Commissioner Brennan flagged a fairness question about whether applicants sitting in on earlier interviews creates an advantage: "If there's several interviews in a row, the students can sit in and listen to it all," she noted.
Key procedural points debated included whether returning members must re-interview (they have the option to decline), in-person attendance expectations and whether commissioners can choose which committee to serve on — a question referred to the bylaws review.
For student interns, a parallel process was drafted with modifications: same interview form with a grading scale, selection of top two candidates, no Board appointment required but full commission approval needed, and different expectations including preparing and presenting research to the full commission.
Commissioner Winer reported that his proposed alternate, Dave Showenthal, is already moving through the county appointment process: "Dave Showenthal is my proposed alternate and it's running through whatever the process is."
What's next: The draft procedures will be finalized at the next operations committee meeting.
Commissioners Survey Emerging Climate Technologies
Commissioner Brennan asked the Planning and Policy committee to review AB 2184, a nature-based climate solutions bill, as an alternative to industrial carbon capture. "I'd like to see if Planning and Policy might take a look at this.

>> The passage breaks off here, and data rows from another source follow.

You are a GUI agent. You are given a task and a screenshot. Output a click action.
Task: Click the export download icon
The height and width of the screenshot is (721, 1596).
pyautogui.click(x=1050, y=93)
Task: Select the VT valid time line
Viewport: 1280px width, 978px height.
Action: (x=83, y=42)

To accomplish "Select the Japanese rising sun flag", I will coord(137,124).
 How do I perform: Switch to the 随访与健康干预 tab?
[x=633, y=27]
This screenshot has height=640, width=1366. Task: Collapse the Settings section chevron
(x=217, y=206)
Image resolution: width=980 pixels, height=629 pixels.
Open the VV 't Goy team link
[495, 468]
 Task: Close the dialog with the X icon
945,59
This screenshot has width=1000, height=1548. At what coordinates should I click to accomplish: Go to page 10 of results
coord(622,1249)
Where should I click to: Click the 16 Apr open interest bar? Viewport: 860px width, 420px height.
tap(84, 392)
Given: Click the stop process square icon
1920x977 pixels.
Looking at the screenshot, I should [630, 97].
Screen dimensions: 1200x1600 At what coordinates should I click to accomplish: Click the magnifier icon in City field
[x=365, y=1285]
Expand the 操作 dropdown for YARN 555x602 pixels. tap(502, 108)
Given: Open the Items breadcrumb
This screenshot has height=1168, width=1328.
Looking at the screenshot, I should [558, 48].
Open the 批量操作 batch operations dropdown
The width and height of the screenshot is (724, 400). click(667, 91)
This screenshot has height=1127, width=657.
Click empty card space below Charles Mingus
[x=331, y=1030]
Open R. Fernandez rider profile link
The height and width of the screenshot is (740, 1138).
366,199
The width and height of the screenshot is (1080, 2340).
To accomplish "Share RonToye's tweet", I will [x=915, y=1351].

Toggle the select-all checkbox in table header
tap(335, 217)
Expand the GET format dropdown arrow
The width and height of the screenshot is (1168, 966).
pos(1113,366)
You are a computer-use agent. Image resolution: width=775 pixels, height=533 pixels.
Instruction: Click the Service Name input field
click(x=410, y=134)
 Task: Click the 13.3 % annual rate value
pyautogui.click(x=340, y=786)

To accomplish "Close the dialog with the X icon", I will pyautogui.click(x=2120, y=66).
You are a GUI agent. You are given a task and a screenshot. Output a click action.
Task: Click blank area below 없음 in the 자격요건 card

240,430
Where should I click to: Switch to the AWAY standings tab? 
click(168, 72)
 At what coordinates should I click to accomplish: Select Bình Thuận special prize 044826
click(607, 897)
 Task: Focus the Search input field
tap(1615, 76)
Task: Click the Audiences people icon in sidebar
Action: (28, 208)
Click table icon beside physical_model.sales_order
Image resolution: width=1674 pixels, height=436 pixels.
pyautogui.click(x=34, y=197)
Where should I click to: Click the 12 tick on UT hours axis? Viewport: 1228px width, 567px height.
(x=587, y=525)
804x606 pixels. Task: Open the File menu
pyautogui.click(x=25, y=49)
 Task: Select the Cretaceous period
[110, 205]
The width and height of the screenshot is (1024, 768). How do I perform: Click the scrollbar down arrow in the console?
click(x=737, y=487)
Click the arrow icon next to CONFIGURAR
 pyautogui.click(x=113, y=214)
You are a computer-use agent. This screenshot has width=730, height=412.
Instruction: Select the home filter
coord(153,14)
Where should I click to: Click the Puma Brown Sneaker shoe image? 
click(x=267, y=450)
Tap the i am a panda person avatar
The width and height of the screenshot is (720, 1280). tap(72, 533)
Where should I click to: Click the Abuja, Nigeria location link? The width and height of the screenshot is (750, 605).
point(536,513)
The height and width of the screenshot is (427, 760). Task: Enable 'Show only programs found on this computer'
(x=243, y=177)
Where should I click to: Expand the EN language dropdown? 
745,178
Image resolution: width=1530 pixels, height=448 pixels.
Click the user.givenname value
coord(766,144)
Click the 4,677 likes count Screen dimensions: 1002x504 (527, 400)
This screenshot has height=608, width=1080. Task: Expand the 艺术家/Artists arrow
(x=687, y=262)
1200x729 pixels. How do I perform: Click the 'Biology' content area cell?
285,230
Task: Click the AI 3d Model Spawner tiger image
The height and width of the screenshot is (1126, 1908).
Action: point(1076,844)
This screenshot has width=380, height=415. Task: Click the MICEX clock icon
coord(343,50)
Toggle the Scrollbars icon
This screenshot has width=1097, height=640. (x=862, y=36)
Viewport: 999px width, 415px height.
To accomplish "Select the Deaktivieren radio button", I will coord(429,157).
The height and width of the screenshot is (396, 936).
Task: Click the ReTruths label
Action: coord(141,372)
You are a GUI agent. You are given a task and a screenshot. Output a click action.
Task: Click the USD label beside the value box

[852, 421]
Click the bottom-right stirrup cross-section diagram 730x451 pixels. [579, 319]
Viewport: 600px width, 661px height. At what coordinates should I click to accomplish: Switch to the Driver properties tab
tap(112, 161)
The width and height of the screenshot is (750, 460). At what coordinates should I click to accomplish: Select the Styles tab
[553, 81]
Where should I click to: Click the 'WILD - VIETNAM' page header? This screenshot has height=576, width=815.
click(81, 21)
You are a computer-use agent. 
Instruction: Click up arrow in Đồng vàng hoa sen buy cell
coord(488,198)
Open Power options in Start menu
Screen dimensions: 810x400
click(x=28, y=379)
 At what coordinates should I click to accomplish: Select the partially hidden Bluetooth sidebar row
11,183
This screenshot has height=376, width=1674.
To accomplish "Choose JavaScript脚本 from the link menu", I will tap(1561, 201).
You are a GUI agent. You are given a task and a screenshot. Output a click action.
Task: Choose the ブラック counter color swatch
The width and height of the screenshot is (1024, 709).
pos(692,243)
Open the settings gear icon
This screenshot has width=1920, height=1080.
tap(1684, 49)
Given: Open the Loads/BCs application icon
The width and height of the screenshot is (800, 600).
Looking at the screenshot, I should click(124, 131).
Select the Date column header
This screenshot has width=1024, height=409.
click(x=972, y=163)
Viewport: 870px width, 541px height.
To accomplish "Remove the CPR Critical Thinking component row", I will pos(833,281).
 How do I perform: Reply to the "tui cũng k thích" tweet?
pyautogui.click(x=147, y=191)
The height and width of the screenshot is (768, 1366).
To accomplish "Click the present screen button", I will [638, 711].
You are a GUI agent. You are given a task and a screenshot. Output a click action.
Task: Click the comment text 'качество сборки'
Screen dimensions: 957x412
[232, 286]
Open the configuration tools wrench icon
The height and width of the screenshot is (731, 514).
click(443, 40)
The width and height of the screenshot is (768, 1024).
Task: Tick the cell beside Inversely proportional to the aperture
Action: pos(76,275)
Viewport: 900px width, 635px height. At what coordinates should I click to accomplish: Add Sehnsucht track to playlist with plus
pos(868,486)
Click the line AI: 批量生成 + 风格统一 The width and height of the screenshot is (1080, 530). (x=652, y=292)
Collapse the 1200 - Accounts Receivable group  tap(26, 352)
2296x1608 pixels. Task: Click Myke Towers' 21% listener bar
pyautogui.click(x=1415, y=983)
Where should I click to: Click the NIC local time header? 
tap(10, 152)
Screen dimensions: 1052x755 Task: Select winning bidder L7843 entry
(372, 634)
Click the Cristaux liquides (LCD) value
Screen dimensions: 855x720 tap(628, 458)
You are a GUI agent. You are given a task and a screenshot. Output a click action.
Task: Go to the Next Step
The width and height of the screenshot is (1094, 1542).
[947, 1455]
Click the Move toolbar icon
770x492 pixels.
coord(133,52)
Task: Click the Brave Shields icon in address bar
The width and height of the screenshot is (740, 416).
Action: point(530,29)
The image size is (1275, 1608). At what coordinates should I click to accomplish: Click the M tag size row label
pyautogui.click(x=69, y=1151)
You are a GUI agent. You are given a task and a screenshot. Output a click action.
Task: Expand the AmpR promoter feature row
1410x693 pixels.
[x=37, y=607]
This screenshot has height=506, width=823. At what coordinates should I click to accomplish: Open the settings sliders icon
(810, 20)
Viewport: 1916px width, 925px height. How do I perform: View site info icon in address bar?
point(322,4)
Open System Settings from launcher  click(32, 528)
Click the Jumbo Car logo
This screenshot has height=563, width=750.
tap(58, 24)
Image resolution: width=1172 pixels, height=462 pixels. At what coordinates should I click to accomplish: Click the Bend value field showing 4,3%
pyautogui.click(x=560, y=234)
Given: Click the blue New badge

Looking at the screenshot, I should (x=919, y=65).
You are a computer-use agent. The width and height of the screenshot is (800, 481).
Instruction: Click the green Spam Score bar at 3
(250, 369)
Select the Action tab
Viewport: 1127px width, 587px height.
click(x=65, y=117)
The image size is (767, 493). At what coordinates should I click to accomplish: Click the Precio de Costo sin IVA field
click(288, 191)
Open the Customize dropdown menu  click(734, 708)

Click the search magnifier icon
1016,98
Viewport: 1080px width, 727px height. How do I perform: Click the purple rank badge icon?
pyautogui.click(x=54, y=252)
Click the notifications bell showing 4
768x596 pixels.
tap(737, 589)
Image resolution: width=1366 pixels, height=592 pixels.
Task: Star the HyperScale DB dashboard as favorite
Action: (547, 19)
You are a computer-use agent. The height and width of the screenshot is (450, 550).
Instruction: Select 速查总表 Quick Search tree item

It's AB 2184, nature-based climate solutions, mostly because it has to do with an alternate to carbon capture," she said, suggesting 10,000 trees as a starting point.
Chair Boortz reported reading Chevron's annual report, noting the company's carbon capture operations at an LNG terminal in Australia, its acquisition of acreage for lithium mining on the Texas-Arkansas border and cavern storage of hydrogen in Utah. "I actually read through the Chevron annual report, and they're doing — have been doing — carbon capture in Australia," she said.
Commissioner Purcell described urban algae forests being tested in China — large tanks that cycle air through algae to scrub carbon, with the algae skimmed off monthly for biofeed. He also recounted how Richmond's living levee project stalled after losing Chevron as a partner: "We also lost Chevron as a partner because the people who were doing it were unwilling to budge on the attribution of petrochemical refining as being a source of sea level rise."
Commissioner Brennan recalled former commissioner Howard Adams's proposal to use the Selby slag area for giant algae tanks near the Phillips 66 renewable diesel project, and shared an article about Scottish researchers creating hydrogen from breadcrumbs using a metal catalyst.
Minor Items
Forum logistics: Staff has not yet confirmed the IBEW hall reservation for the commission's upcoming public forum. Commissioner Purcell, who recently attended training at the facility, described the layout. Chair Boortz will share an updated planning checklist with staff. Detailed planning deferred to the next meeting.
Roll call: The operations committee convened after a delayed quorum. Present commissioners included Chair Boortz (League of Women Voters, Diablo Valley), Commissioner Winer (West County Council of Industries), Commissioner Brennan (environmental justice representative) and Commissioner Purcell (environmental organization seat). Adam Springer staffed the meeting.